Type of Document Dissertation
Author DasGupta, Sandeepan
Author's Email Address sandeepan.dasgupta@vanderbilt.edu
URN etd-11292010-120836
Title DC and small signal degradation in InAs - AlSb HEMTs under hot carrier stress
Degree PhD
Department Electrical Engineering
Advisory Committee
Advisor Name Title
Prof. R. A. Reed Committee Chair
Prof. D. M. Fleetwood Committee Member
Prof. N. H. Tolk Committee Member
Prof. S. T. Pantelides Committee Member
Prof.R. D. Schrimpf Committee Member
Keywords
  • Hot Carrier
  • HEMT
  • InAs - AlSb
  • Reliability
Date of Defense 2010-11-23
Availability unrestricted
Abstract
Indium Arsenide (InAs) channel High Electron Mobility Transistors (HEMTs) with Aluminium Antimonide (AlSb) barriers are an exciting option for low power RF applications due to excellent quantum well confinement and very high low-field electron mobility. The fundamental degradation trends and mechanisms for the device are yet to be adequately understood. In this thesis, a detailed analysis of DC and RF degradation under hot carrier stress is presented.

Based on electrical stress performed on devices with varied starting characteristics, we show that some devices are severely degradation prone in operating conditions where the electric field in the Indium Arsenide channel and the impact ionization rate are simultaneously high. Annealing results, coupled with device simulations and Density Functional Theory (DFT) calculations, show trends consistent with an oxygen-induced metastable defect in AlSb dominating the device degradation. Some physically abundant impurities like Carbon and Tellurium are shown to be unlikely candidates for producing the observed degradation.

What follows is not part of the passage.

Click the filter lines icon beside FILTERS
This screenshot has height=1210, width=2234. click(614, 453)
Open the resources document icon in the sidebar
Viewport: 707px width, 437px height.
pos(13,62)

When stressed with hot carriers or under high impact ionization conditions, the majority of the devices show negligible change in DC characteristics, but appreciable degradation in peak fT. Short access region lengths exacerbate the degradation, which can be traced to a reduction in peak RF gm, resulting either from reduced hole mobility or a stress-induced increase in thermodynamic relaxation time of electrons in the channel. Increase in parasitic capacitances after stress is shown to have a secondary contribution to the degradation in devices with long access regions. For devices with short access regions – a post-stress increase in gate to source parasitic capacitance (Cgs) significantly adds to degradation caused by reduction in peak RF gm.